Paul Mcerlane/European Pressphoto Agency
The plan, which would slash public spending by 15 billion euros ($20 billion) over four years came as the embattled government prepared to effectively nationalize two troubled banks that have bled the state of money, and Standard & Poor’s lowered Ireland’s credit rating, citing concerns about the how much the government was borrowing and about the vast amounts needed to shore up the country’s banking system.
Throngs of protestors shouted outside Prime Minister Brian Cowen’s office as he unveiled details of how the government planned to reduce its budget deficit to the equivalent of 3 percent of gross domestic product by 2014, from about 32 percent now. In an energetic speech aimed at bolstering national morale, Mr. Cowen urged Ireland to “pull together as a people to confront this challenge, and do so in a united way.” He said the budget would raise money mainly by taxing those who earn more, while going softer on those who have less, but he cautioned that the “size of the crisis means no one can be sheltered.”
The International Monetary Fund and Ireland’s partners in the European Union insisted on an austerity budget as a condition for the country obtaining assistance totaling 85 billion euros ($114 billion), money the country badly needs after it stepped in to rescue its banks. During the economic boom years before 2008, Irish banks borrowed cheaply and pumped out loans on houses and construction projects, helping to fuel an American-style housing bubble that went bust, ravaging their balance sheets.
The budget calls for cuts of nearly 15 percent in Ireland’s social welfare budget, one of Europe’s most generous, saving 3 billion euros a year. Some 24,750 public jobs — a huge number in a country of about 4 million people — would be eliminated, cutting state payrolls down to about what they were in 2006 and saving about 1.2 billion euros a year.
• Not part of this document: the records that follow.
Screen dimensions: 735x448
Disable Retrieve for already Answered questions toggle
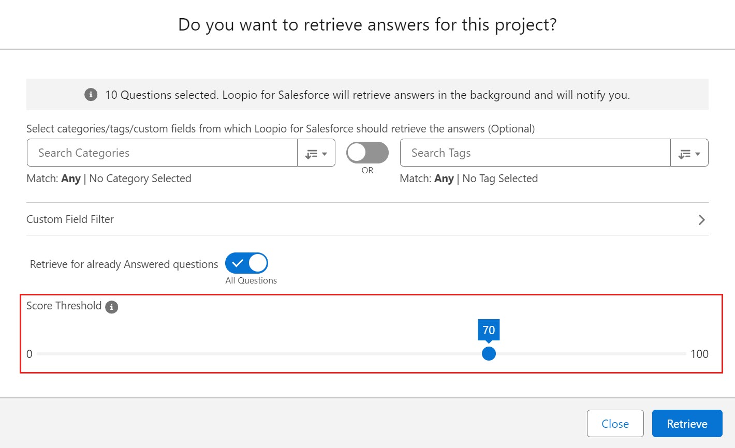point(246,263)
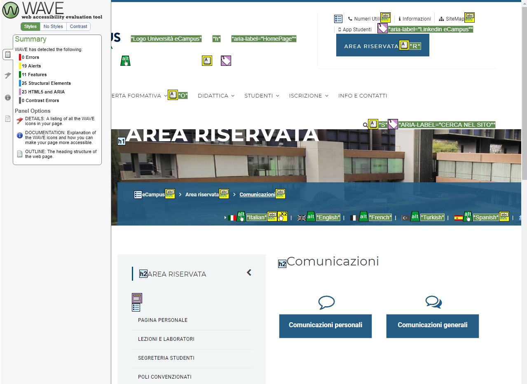The image size is (527, 384).
Task: Click the h2 icon beside Comunicazioni heading
Action: point(282,264)
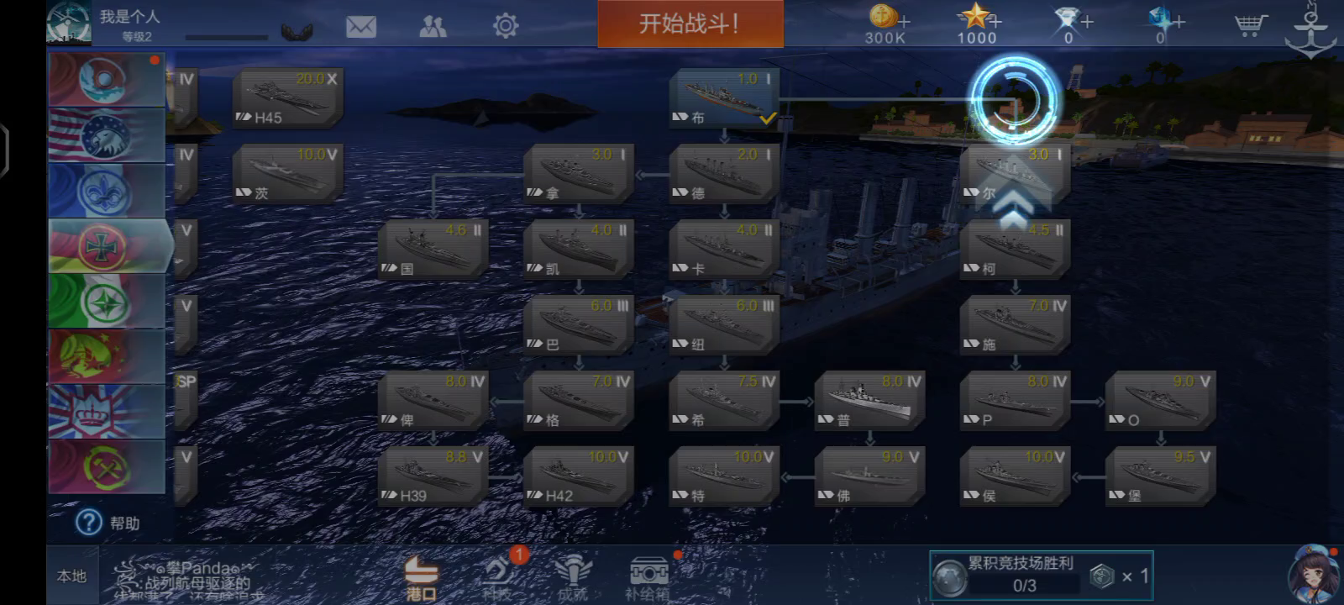Image resolution: width=1344 pixels, height=605 pixels.
Task: Add gold coins with the 300K plus
Action: pos(887,24)
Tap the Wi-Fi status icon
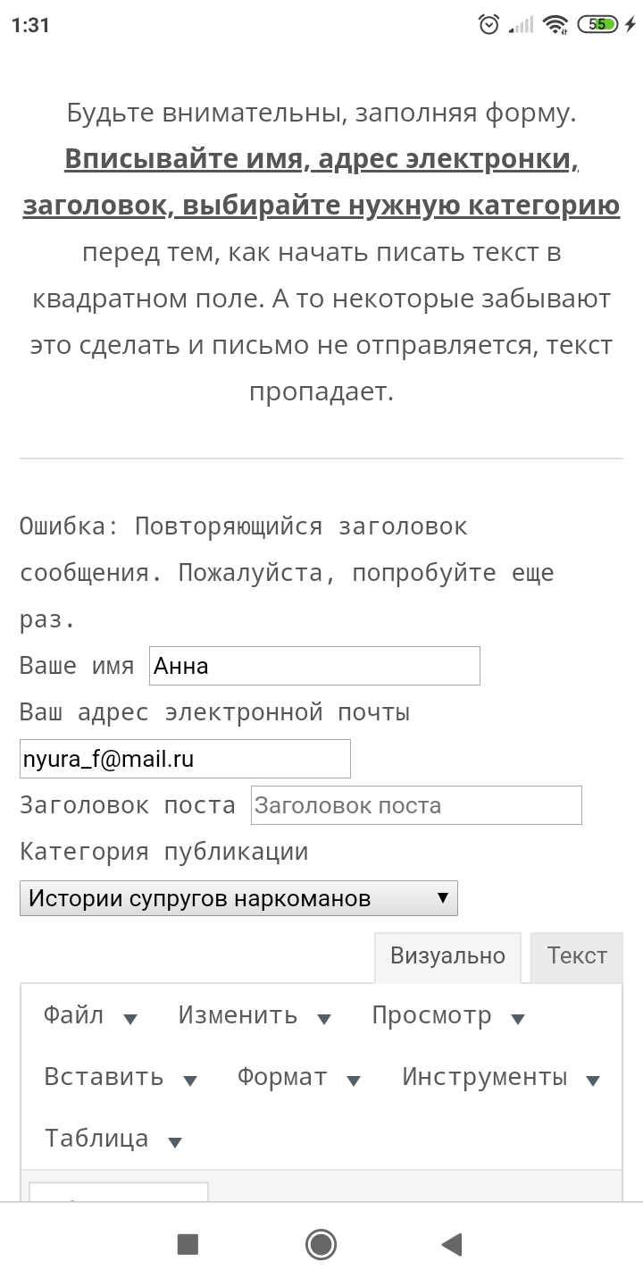The image size is (643, 1287). tap(556, 25)
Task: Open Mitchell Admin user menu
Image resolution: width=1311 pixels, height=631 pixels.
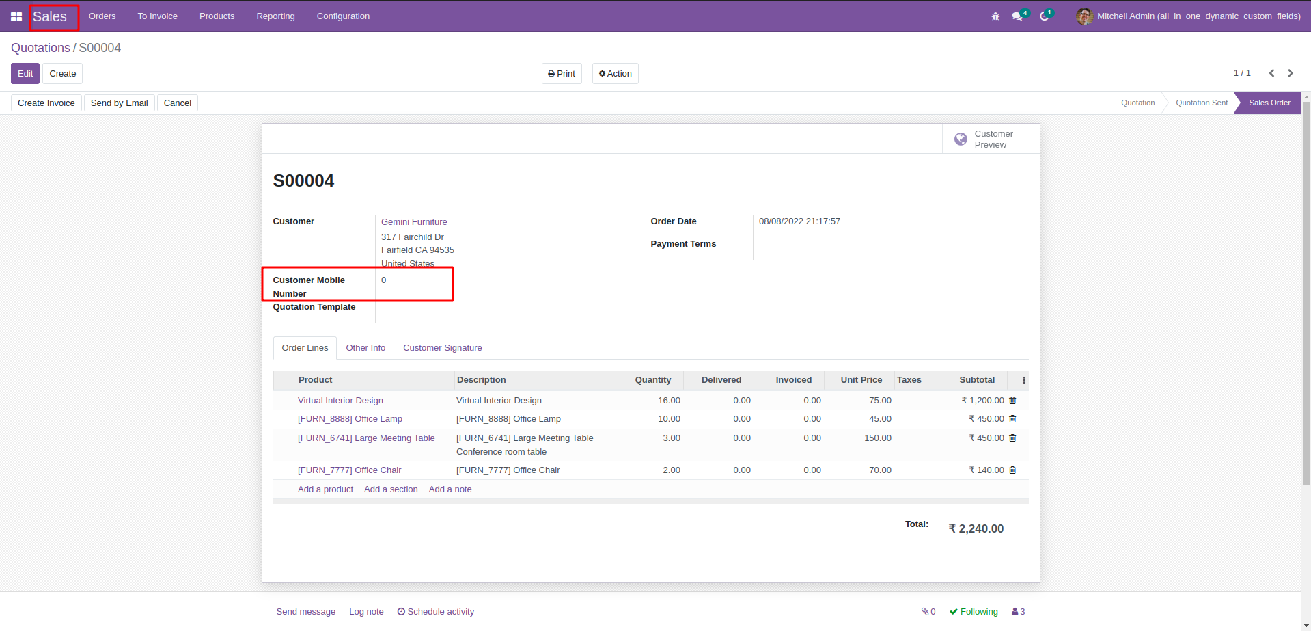Action: (x=1188, y=16)
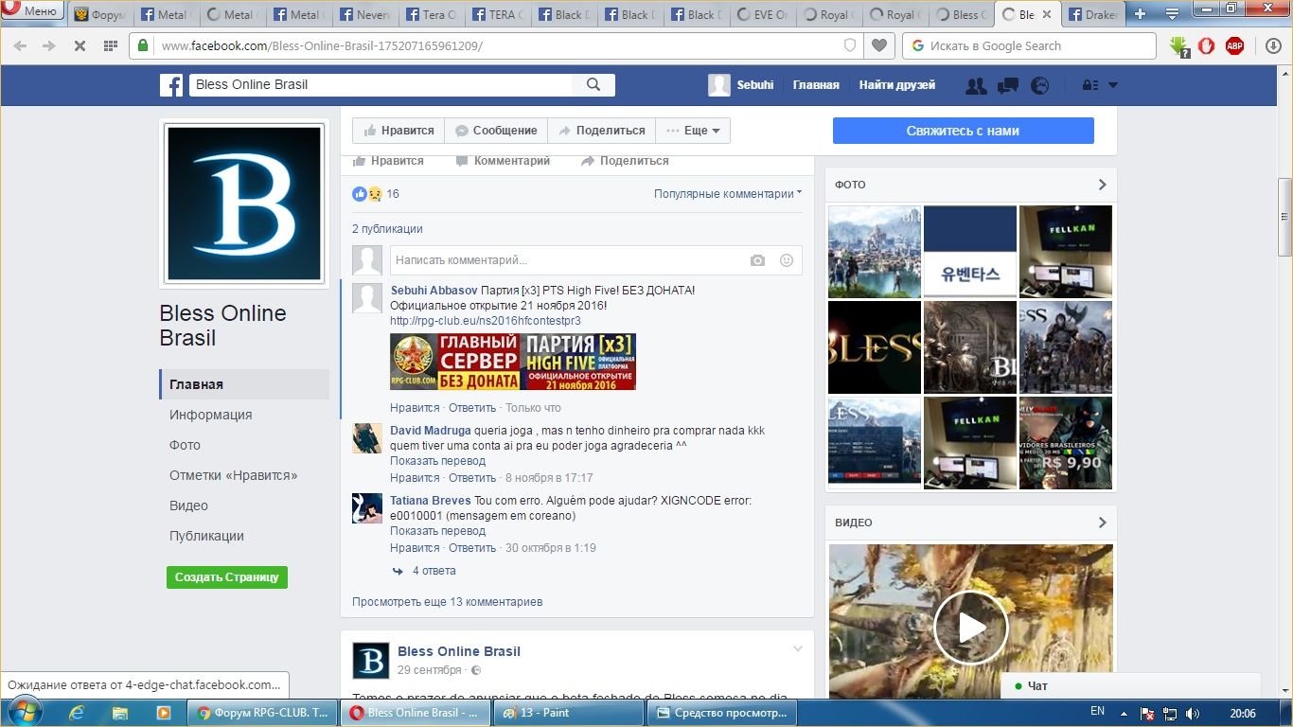Screen dimensions: 1293x727
Task: Select Информация in left sidebar
Action: tap(210, 415)
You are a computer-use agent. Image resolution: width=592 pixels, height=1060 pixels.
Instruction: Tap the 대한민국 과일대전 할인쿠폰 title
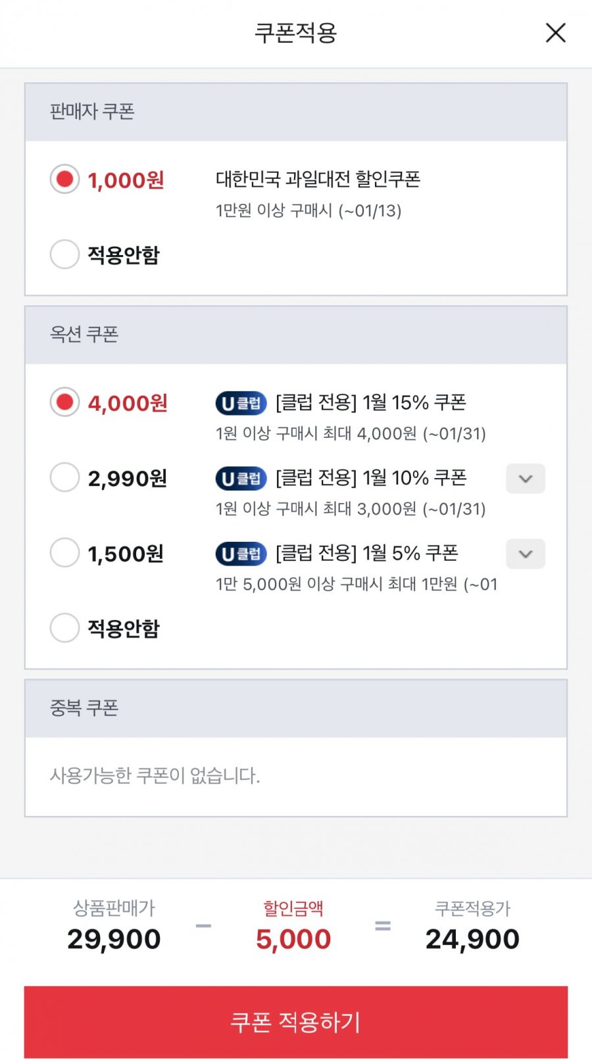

Child benefits other social welfare payments would be reduced, and the nation’s minimum wage, now 8.65 euros ($11.59) an hour, would be cut by 1 euro in the hope of promoting job creation.
The country’s tax net would be widened to take in some low-income workers who currently pay no tax, and a series of new taxes would be imposed on certain residential properties, as well as on 120,000 people who receive public sector pensions.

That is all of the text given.